#### SELECTED TEXT
Volvo Ocean Race - Leg 8 Finish
by Volvo Ocean Race media 11 Jun 2009 17:00 BST
11 June 2009
Ericsson 4 has done it again. In a thrilling finish to leg eight of the
Volvo Ocean Race from Galway to Marstrand, Sweden, Ericsson 4 pulled out all
the stops to take a third leg win in a row. PUMA finished second and, after
a heroic effort from the crew, Green Dragon clung on to third place, to
complete the same order of finish as for leg seven.
Although Ericsson 4's overall lead now seems unassailable (102 points
overall), with just two legs to go until the finish of the race in St
Petersburg later this month, the battle for second place has intensified.
Bouwe Bekking's fourth place on this leg has caused the Telefónica Blue team
to lose their second place overall to PUMA (87 points overall) and they now
trail by one point.
However, at the head of the field and after five days of relentless racing,
Ericsson 4 made her way to the front on day four, arriving at the Rotterdam
Gate in first place. Positions swapped regularly as the fleet toughed out
typical North Sea conditions, and it was by no means certain that Ericsson
4's lead was a given thing.
On arrival in Marstrand this morning, Brazilian skipper Torben Grael was
very matter of fact about his team's victory and prospects of an overall
win. "It was a very important result, a very close race. Green Dragon was
sailing really well and they had an excellent leg. They went to the front
and just stayed there.
"We wanted to have a good result. This is a nice step towards the main goal.
I have to thank this wonderful group because it was a tough leg, a difficult
race and even though it was hard, people were in a good mood on board.
We're very close to winning the race, but we're not there yet," he
concluded.
########
**EXERCISE:**
Please state where leg eight ran from and to, according to the race report. The data after this race report is separate material.
#### INPUT DATA
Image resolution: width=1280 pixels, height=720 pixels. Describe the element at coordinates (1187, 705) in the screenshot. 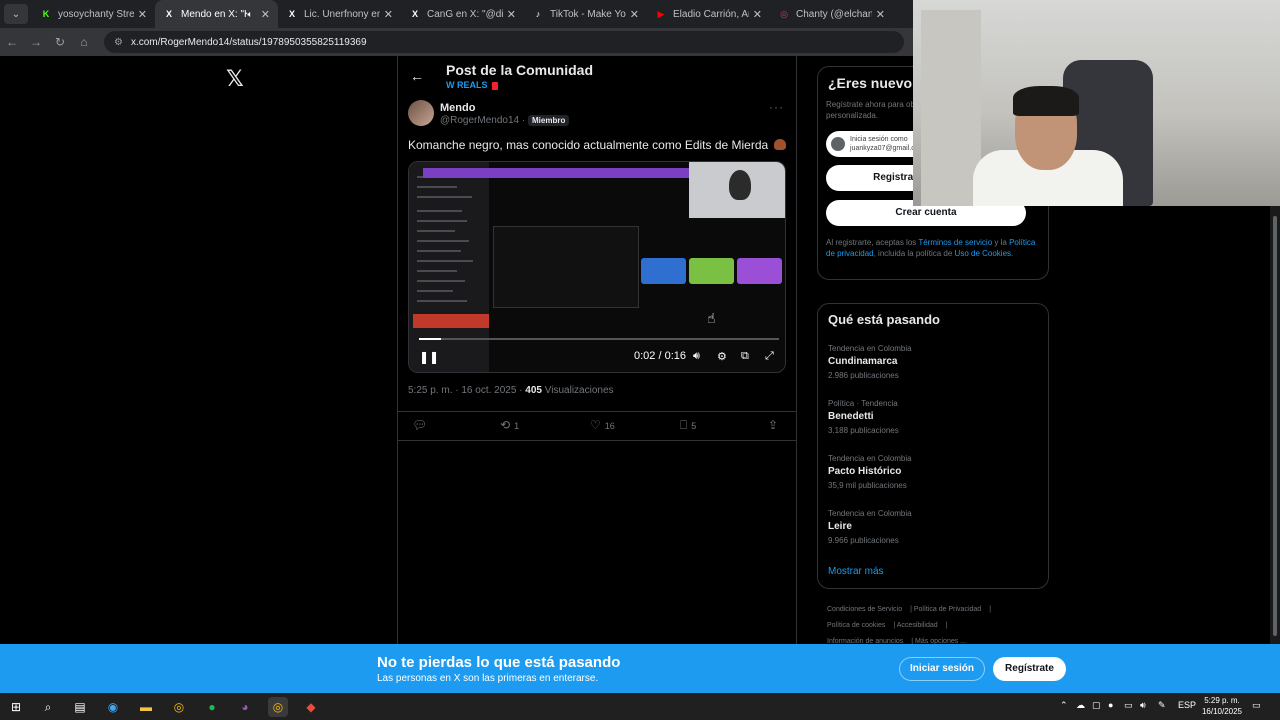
########
**PROBLEM SOLUTION:**
From Galway to Marstrand, Sweden.